Additional investment is needed to carry out proper consumer engagement. Therefore, when investing in smart meters, it is also important to invest in smart meter services. The question is who will pay for these investments?
Regulation – led investments
Regulation demands that utilities roll-out new products and services. Compensation is attained through regulation but customers end up paying in the end. Regulators are given the opportunity to choose the winning products and the benefits come from economies of scale and greater penetration of smart meter services. Although regulation can boost new services, it may not cover all the aspects of smart services.
End-user led investments
Here, the end-users make investment decisions and are compensated through energy cost savings. There is a sub-optimal penetration in the market and benefits are attained through market dynamics.
Therefore, it is up to the utilities to add services to make customer engagement stronger. There needs to be more value added services to really engage with consumer.
Consumer engagement-information value chain and business opportunities
The smart meter is merely the basis for information but the smart metering data and functionalities can be refined through the value chain so that the consumer enjoys added value.
According to Mr Penttinen, utilities are beginning to offer these added value services already, whether forced by regulation or by sound business cases. Smart home products such as real– time in-home displays, home energy management systems Hems are being introduced, as well as emerging third party services such as energy service companies, demand response aggregators (at consumer level), and energy brokers.
Says Mr Penttinen: “This is bringing about new enterprises and new business opportunities. With the consumer’s permission, consumption data can be sent to third parties for aggregation.

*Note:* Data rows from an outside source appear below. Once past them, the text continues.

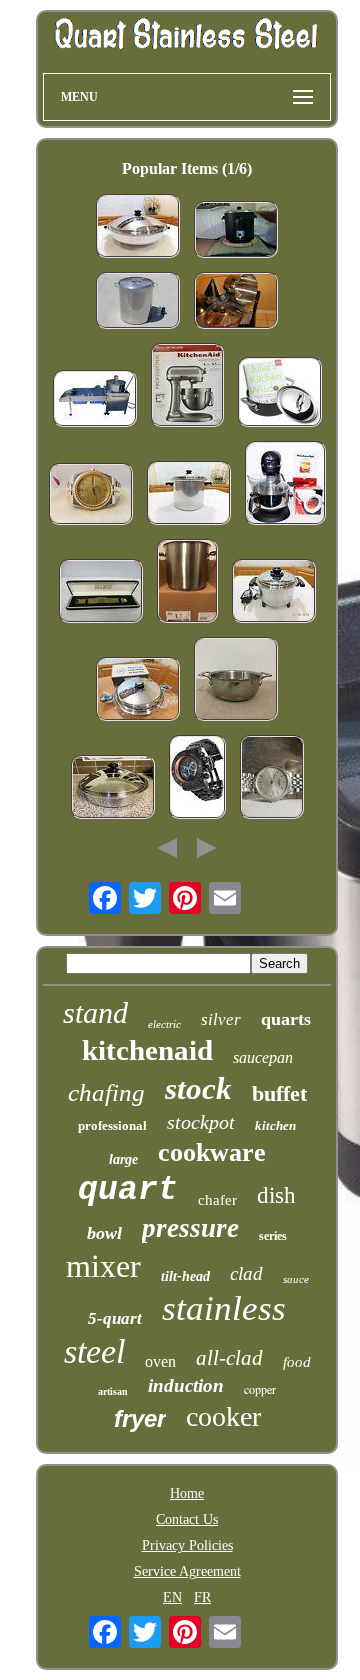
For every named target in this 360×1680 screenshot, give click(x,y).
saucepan (263, 1057)
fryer (140, 1418)
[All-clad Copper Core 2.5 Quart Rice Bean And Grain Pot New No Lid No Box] (236, 681)
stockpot (201, 1122)
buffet (279, 1093)
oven (160, 1361)
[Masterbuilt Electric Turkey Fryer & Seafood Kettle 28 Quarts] (236, 231)
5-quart (115, 1318)
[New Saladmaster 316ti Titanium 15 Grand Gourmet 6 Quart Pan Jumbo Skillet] (138, 691)
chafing (106, 1092)
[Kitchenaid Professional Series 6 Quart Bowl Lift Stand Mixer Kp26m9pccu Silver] (187, 387)
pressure (190, 1228)
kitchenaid (147, 1050)
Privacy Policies (187, 1545)
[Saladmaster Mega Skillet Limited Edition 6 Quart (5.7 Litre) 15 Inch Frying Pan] (113, 789)
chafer (217, 1200)
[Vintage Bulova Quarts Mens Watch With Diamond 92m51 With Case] (101, 593)
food (297, 1362)
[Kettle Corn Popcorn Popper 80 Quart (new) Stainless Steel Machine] (95, 400)
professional (112, 1125)
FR (202, 1597)
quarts (286, 1019)
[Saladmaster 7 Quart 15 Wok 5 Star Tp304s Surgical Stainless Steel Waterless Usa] (138, 228)
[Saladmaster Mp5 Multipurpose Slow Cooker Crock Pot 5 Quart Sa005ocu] (274, 593)
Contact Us (187, 1519)
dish (276, 1195)
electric (164, 1024)
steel (94, 1351)
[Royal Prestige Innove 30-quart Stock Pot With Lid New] (236, 302)
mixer (103, 1266)
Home (187, 1493)
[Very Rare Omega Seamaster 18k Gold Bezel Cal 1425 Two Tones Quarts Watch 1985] (91, 496)
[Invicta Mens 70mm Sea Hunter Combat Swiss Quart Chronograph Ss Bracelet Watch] (197, 779)
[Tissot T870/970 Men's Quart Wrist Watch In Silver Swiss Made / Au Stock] (272, 779)
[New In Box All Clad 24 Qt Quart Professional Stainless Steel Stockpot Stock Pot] (187, 583)
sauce (296, 1279)
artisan (113, 1391)
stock (198, 1088)
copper (260, 1389)
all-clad (229, 1358)
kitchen (275, 1125)
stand (95, 1012)
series (273, 1236)
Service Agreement (187, 1571)
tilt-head (185, 1276)
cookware (212, 1152)
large (123, 1159)
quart (128, 1190)
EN (172, 1597)
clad (246, 1273)
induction (186, 1385)
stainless (224, 1308)
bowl (104, 1233)
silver (221, 1019)
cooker (223, 1416)
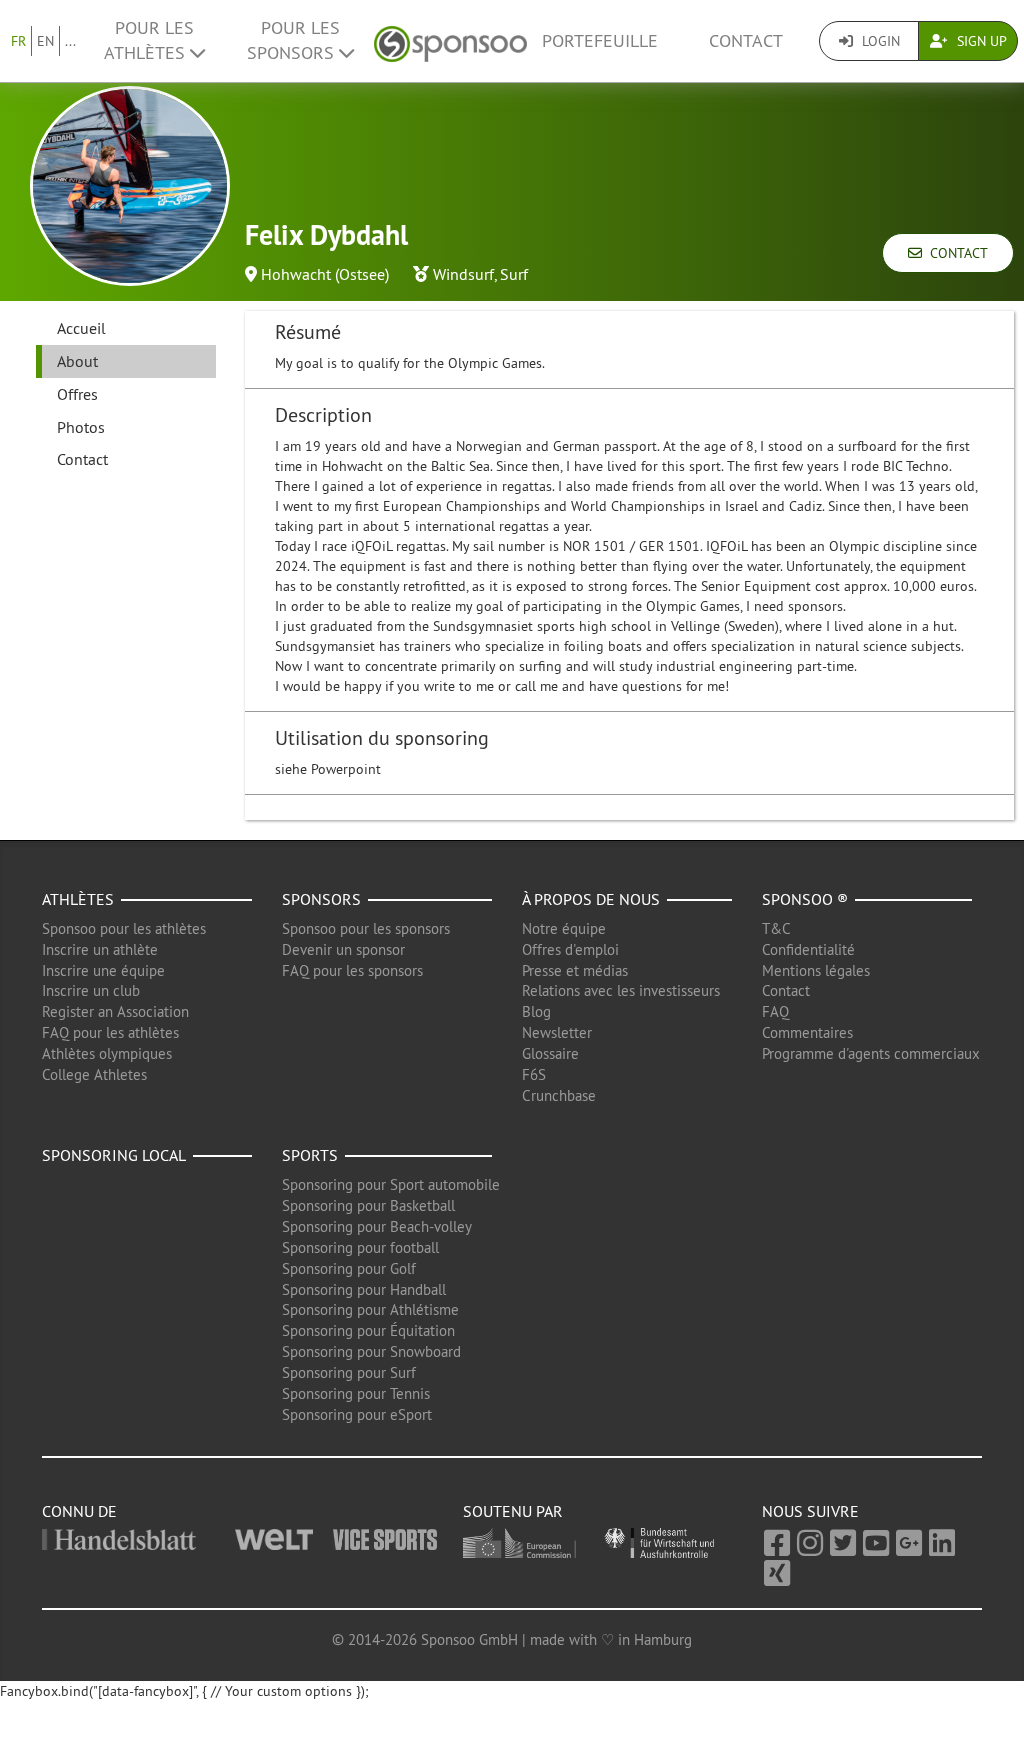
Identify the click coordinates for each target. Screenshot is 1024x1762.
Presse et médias (575, 970)
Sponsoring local (114, 1155)
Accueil (81, 328)
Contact (746, 41)
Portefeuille (600, 41)
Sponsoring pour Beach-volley (377, 1226)
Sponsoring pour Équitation (368, 1330)
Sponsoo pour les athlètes (124, 928)
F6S (534, 1074)
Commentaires (807, 1032)
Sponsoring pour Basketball (368, 1205)
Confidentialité (808, 949)
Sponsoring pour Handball (364, 1289)
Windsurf (463, 274)
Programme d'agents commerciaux (871, 1053)
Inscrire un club (91, 990)
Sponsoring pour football (360, 1247)
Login (879, 41)
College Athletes (94, 1074)
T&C (776, 928)
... (70, 41)
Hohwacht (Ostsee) (325, 274)
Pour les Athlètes (149, 40)
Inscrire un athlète (100, 949)
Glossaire (550, 1053)
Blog (536, 1011)
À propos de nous (591, 899)
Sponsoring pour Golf (349, 1268)
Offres (77, 394)
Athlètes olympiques (107, 1053)
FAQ (775, 1011)
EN (45, 41)
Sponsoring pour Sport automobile (391, 1184)
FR (18, 41)
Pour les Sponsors (293, 40)
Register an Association (115, 1011)
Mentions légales (816, 970)
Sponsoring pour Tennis (356, 1393)
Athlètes (78, 899)
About (77, 361)
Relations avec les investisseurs (621, 990)
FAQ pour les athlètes (110, 1032)
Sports (310, 1155)
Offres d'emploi (570, 949)
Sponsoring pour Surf (349, 1372)
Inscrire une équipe (103, 970)
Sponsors (321, 899)
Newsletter (557, 1032)
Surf (514, 274)
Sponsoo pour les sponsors (366, 928)
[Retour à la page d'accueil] (450, 41)
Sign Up (980, 41)
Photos (81, 427)
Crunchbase (559, 1095)
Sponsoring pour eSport (357, 1414)
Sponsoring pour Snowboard (371, 1351)
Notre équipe (564, 928)
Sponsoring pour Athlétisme (370, 1309)
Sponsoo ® (805, 899)
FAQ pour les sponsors (352, 970)
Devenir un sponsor (343, 949)
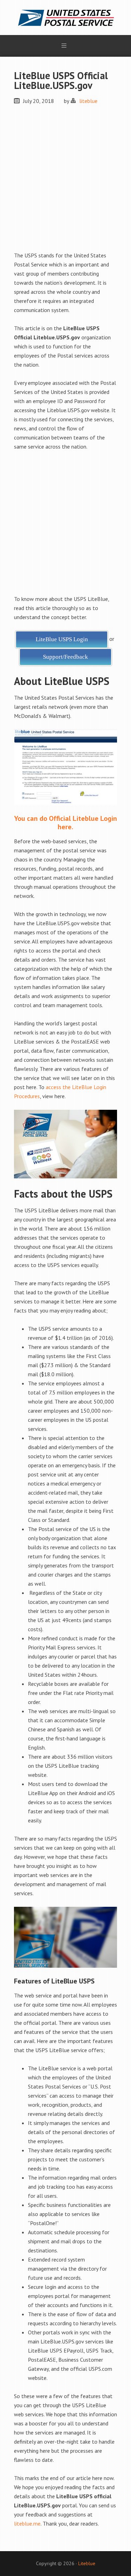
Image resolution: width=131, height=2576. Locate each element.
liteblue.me (27, 2523)
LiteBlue (65, 17)
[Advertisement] (65, 182)
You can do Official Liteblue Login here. (65, 822)
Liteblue (86, 2563)
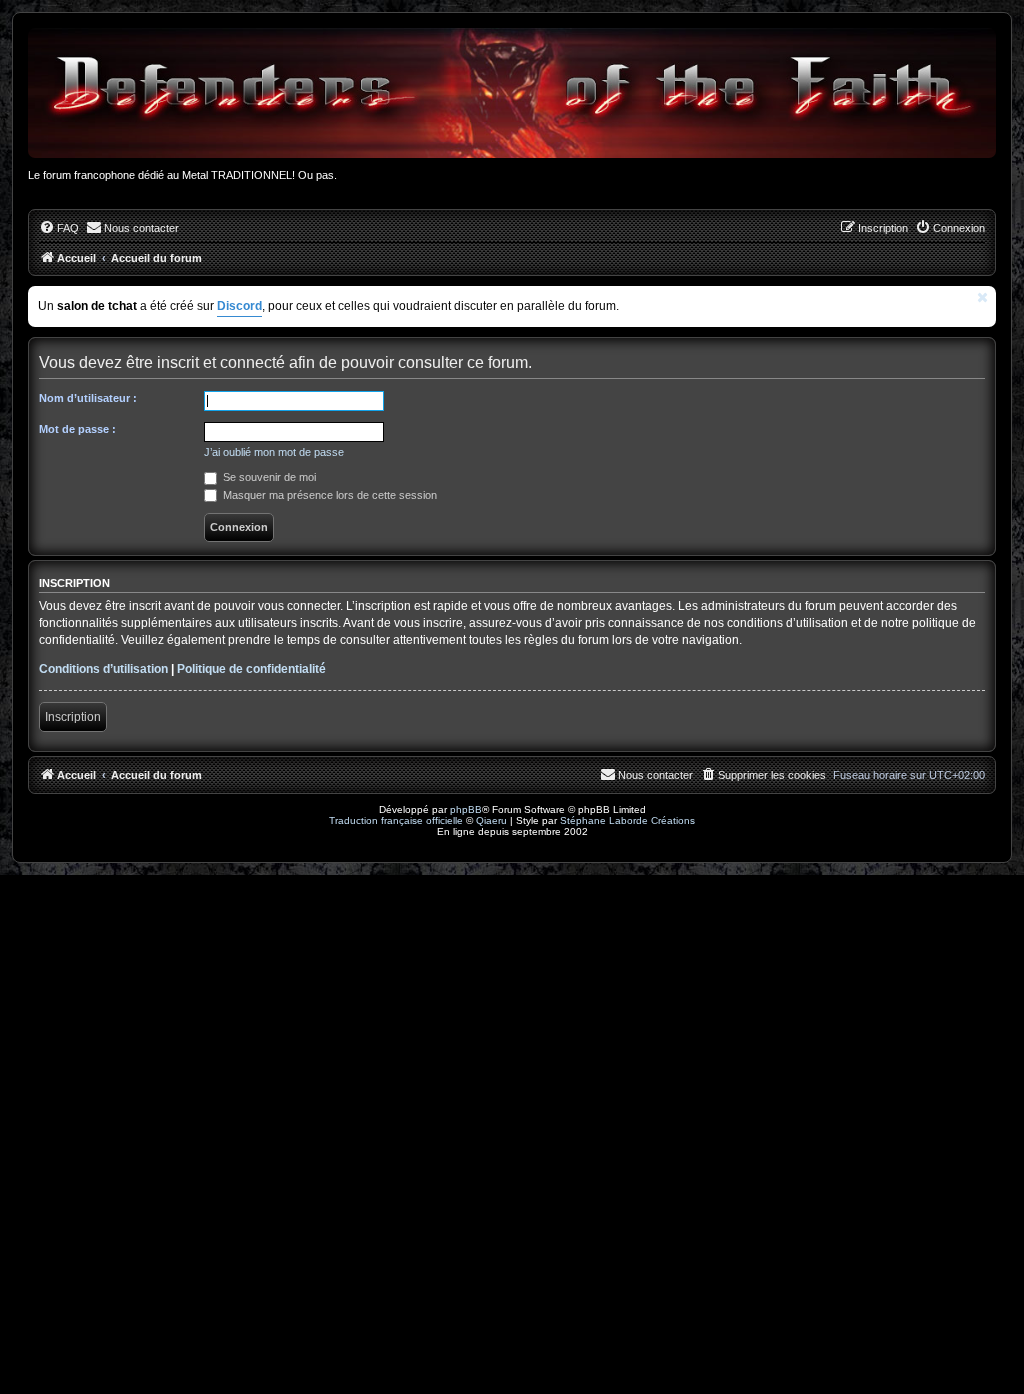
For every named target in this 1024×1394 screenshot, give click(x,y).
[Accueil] (512, 93)
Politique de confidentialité (251, 669)
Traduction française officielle (396, 820)
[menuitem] (59, 228)
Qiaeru (491, 820)
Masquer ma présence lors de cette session (328, 495)
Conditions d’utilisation (103, 669)
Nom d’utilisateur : (88, 398)
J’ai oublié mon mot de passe (274, 452)
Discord (239, 306)
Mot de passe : (77, 429)
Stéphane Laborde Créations (627, 820)
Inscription (73, 717)
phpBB (466, 809)
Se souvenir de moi (268, 477)
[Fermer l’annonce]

There is a world of possibilities for new entrants.”
Business models and collaboration
There are three types of services offered to the consumer:
Services offered by the utility (driven mostly by regulation)
Fulfilling the minimum requirements to offer consumption data and feedback to customers.
Services are provided without nominal extra charge or commitment from the customer
Online feedback, in-home displays, informative billing
“Extra” services and products offered by the utility (driven by business cases)
To provide these additional services, a nominal extra charge or commitment is needed from the customer
More advanced consumption feedback services, in-house displays and demand response services are offered
Suppliers differentiate their products-from energy retailing to energy services.
The “retail market route”
Products are sold through retail channels such as home energy management systems, which are developed to integrate smart services. These offer real time information and help to control heating, and ventilation and air-conditioning systems, as well as home appliances. Dynamic demand response controls (linked with spot price information) are also offered to assist customers with energy efficiency. The integration of these services will only enhance consumer engagement.
Innovative market players are presented with a great opportunity as they fill the missing link between utilities, regulation and consumer engagement. Since consumers are looking for the most cost-efficient, user-friendly, automated solutions to their electricity needs, new entrants should consider partnering with utilities, telcos, building product and construction companies and AMI vendors. By partnering, parties will be in a better position to find solutions to how the smart metering infrastructure can support new smart services and products, concludes Mr Penttinen.